I would suggest you start by giving up on all your thoughts of specific character sets. Simply make a straight decision now - you will use UTF-8. No other encodings - no Latin-1, no UTF-16, no home-made character sets, no extra fonts. Take it as a fixed decision and work with it for a few days to see how it fits your needs. Look at existing tools and source code that supports UTF-8, and see how it can make your work easier and give a result that users might actually be able to *use*. If you really put in this effort and find that UTF-8 does not fit your needs, what have you lost? A couple of days work here is a drop in the ocean compared to the man-years it will take to work with your home-made encoding, and you will at least have the benefit of a better understanding of your problem. You might even be able to explain it to other people in a way that makes sense.

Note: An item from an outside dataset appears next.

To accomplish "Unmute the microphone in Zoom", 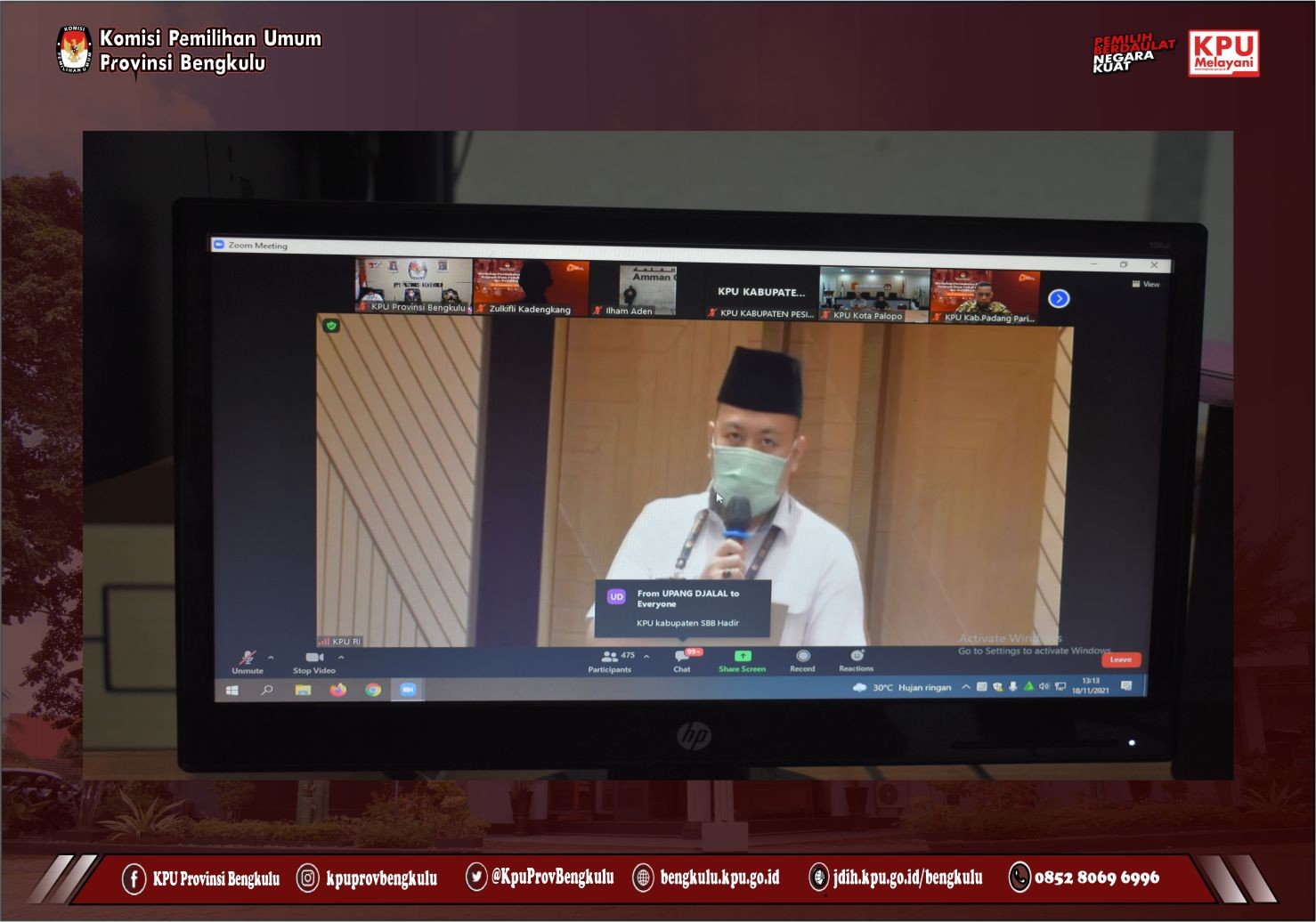I will (x=248, y=659).
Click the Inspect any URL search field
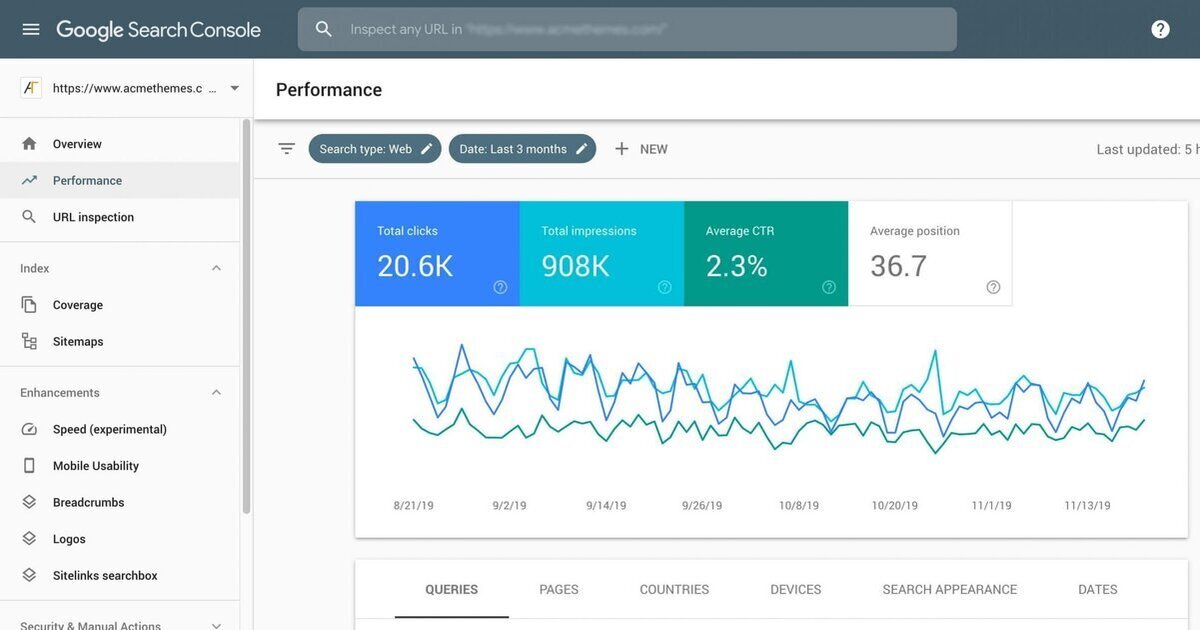The image size is (1200, 630). [x=627, y=30]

Simply encoding a kazillion different characters
is not the whole picture. As Boudewijn Dijkstra
pointed out, trying to alphabetize all of the potential
UNICODE variables is impossible. (Those are his
words, not mine and the ramifications go far beyond
just this issue). So how do you alphabetize, search
and list on an unwieldy character set for many
purposes such as showing a listing to the programmer
If you need to alphabetize, there should be no shortage of existing library routines for sorting in UTF-8. It's not easy - differences in locales can cause endless troubles, so you might not get a perfect solution. But you'll find something that does a reasonable job and *will* work perfectly for most programmers who stick to ASCII identifiers.
A related problem is if you are making identifiers case-insensitive - it's hard to figure out cases for non-ASCII characters. So stick to case-sensitive identifiers.
in his tool chain? That is not to mention that 21-bits
(or 32-bits) are already used up in just the character's
code.
I have no clue as to what you are talking about here.
The new programming language supports fonts,
color (foreground and background), attributes, size etc.
Do you think it is a good idea
to have to expand these basic character codes to
64/ 96/128 or even 256 bits in width just to cram it all in?
The web people would want to encode it all in ASCII
HTML-style tags which I think is a really bad idea.
Are you suggesting that you are including font, colour, etc., directly in the source code? And here was me thinking that a proprietary character encoding was an "amazingly stupid idea".
The overwhelming consensus among responders to these
threads have voiced that they are not going to use
anything beyond ASCII anyway. And with all of
this text stuff, you haven't even begun to talk about
how you are going to achieve all of the very advanced
(and very difficult) stuff in the programming language,
(much of which hasn't ever been done before)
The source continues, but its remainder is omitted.